A custom built or home-built computer (Note: Commonly referred to as a rig, build, or box in the enthusiast community) is a computer assembled by its user and made of commercial off-the-shelf (COTS) components, rather than purchased as a complete and ready to use machine, also known as a "pre-built" or out-of-the-box system.

Building a computer at home is generally considered a cost-effective alternative to buying a pre-built one because it excludes the assembly labor cost. However, the total cost of building a computer can vary based on an individual's budget, the quality and availability of the parts used, and the discounts offered by mass production. As a result, the final cost may potentially exceed that of typical pre-built computers.

Home-built computers are often used at home, like home computers, but home computers are traditionally purchased already assembled by the manufacturer. Some suppliers provide both home and homebuilt computers, like the Newbear 77-68, which the owner was expected to assemble and use in their home.

== History ==
Mechanical (non-electric) computers were built in homes during the Victorian era, beginning with pioneer Charles Babbage in the 1820s. In the 20th century, Konrad Zuse built his own machine when electromechanical relay technology was widely available. In 1965, electronics engineer James Sutherland started building a computer out of surplus parts from his job at Westinghouse. The hobby became more accessible with the early development of microprocessors, which led to many enthusiasts constructing their own computers.

Early examples include the Altair 8800 from the United States and the later British Newbear 77-68 and Nascom designs from the late 70's and early 80's. Some were made from kits of components, while others were distributed as board designs like the Ferguson Big Board. The Altair 8800 pioneered the S-100 bus which somewhat simplified the process.

The development of home computers, the IBM PC (and its derivatives and clones) and the industry of specialized component suppliers that developed around this market in the mid-1980s have made building computers more intuitive, especially with the development of modular components.

Computers based on Apple Macintosh and Amiga computer platforms often cannot be legally built by users because of patents and licenses for their hardware, firmware, and software.

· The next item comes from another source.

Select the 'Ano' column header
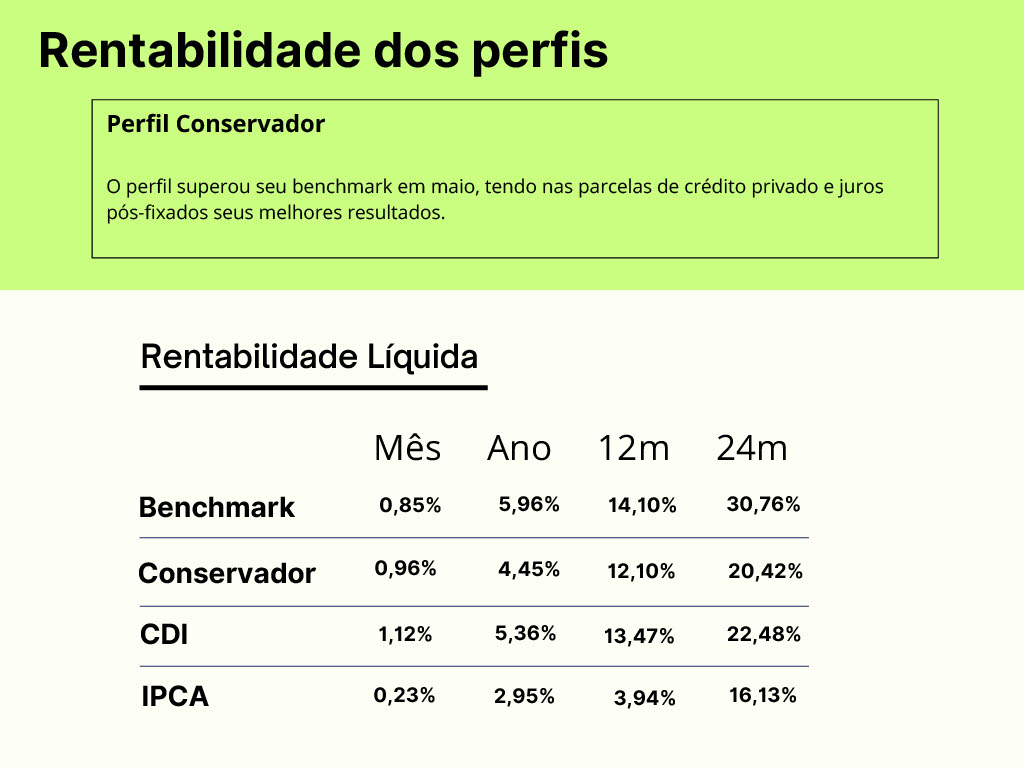 [x=519, y=448]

== Development as a hobby ==

Building desktop PCs has become a popular hobby for many, especially for those who play video games. Customization is a major selling point for homebuilding; hobbyists may add components ranging from multiple hard drives, case mods, high-performance graphics cards, liquid cooling, multi-head high-resolution monitor configurations or alternative operating systems. Depending on the components used, a homebuilt computer can outperform pre-built models.

As prices for components have increased over time, it has become less cost-effective for most users to build their own computers. Conversely, pre-built computers continue to improve in quality and performance, with manufacturers offering more options among their computers. The growing popularity of laptops and tablets has led to a mobile-first design methodology that is difficult for home builders to duplicate economically. Despite this, some enthusiasts continue to build their own PCs to enjoy the benefit of having more control over their own machines.

With the rise of virtual reality headsets (VR) such as the HTC Vive, the demand for high performance computing has risen. Competitive games with their own dedicated tournaments have brought about more builders due to the more effective customization for performance needs.

== Standardization ==
Most PCs, and some laptops, are built from readily interchangeable standard parts. Even in the more specialized laptop market, a considerable degree of standardization exists in the basic design, although it may not be easily accessible to end-users. Although motherboards are specialized to work only with either Intel or AMD processors, all other parts like graphic processors, RAM, and chassis/computer cases have been standardized to fit any setup. The availability of standard PC components has led to the development of small-scale custom PC assembly. White box PC manufacturers and commercial "build to order" services range in size from small local supply operations to large international operations.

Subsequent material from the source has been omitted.